The point is that for ##N_e=1## only one spot will appear. How does the thermal interpretation explain this?
This exchange does raise a follow-up question that I didn't ask at the time (because I was focused on the case of a high intensity beam): the explanation given is basically spontaneous symmetry breaking. But spontaneous symmetry breaking occurs because a single equation that has a certain symmetry has multiple solutions that, taken individually, do not share that symmetry. For example, the classical bar under vertical pressure obeys an equation that is symmetrical about the bar's axis: but each individual solution of that equation describes a bar that is bent in one particular direction, i.e., not symmetrical. There is no individual solution that describes a bar bent in all directions at once.Conservation of mass, together with the instability of macroscopic superpositions and randomly broken symmetry forces this, just as a classical bar under vertical pressure will bend into only one direction.

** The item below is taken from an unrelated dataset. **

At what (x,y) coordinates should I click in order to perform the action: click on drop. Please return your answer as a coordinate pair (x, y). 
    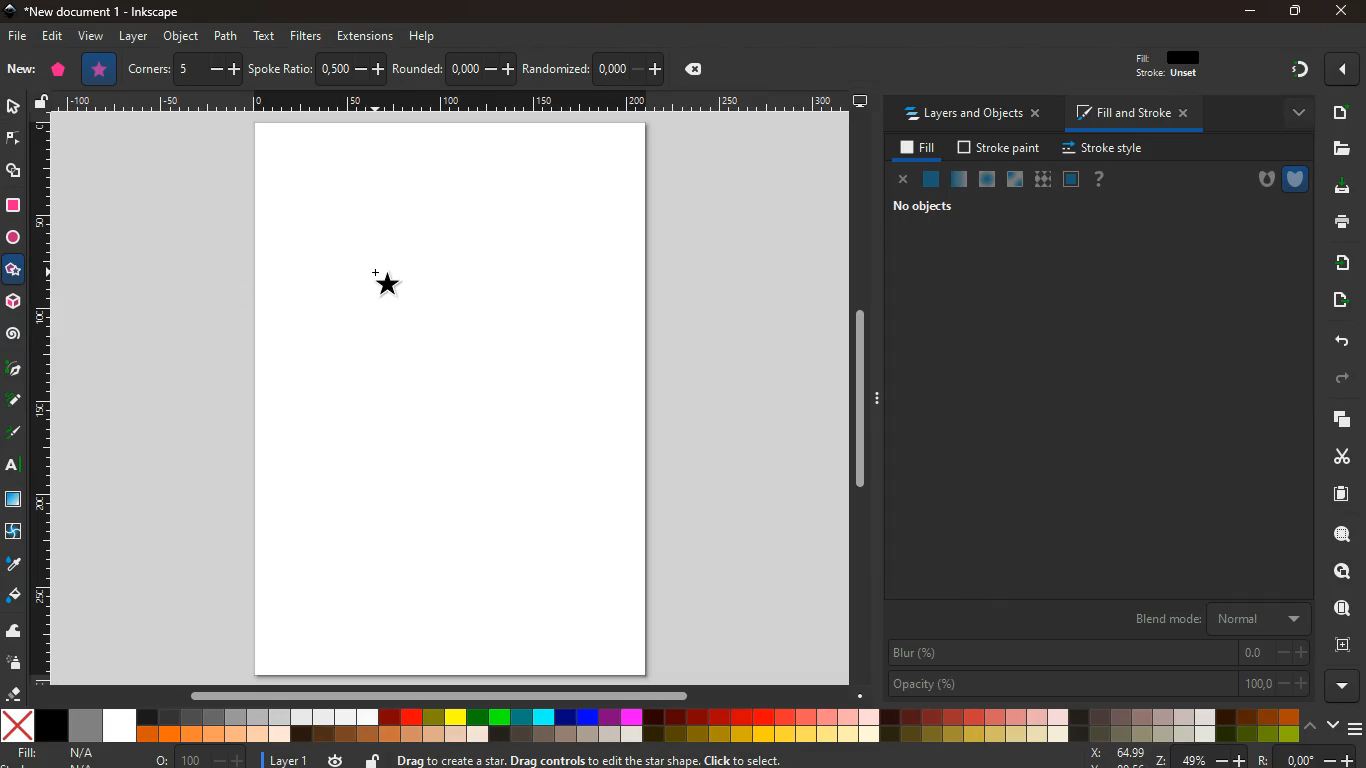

However, in the case of the SG experiment for ##N_e = 1##, we don't have that. We have a single solution of the equation describing the system that shares the equation's symmetry: it describes a superposition of a spot in the "up" position and a spot in the "down" position. We don't have two solutions, one of which describes a spot in the "up" position and one of which describes a spot in the "down" position. So how can spontaneous symmetry breaking explain why we only observe one spot?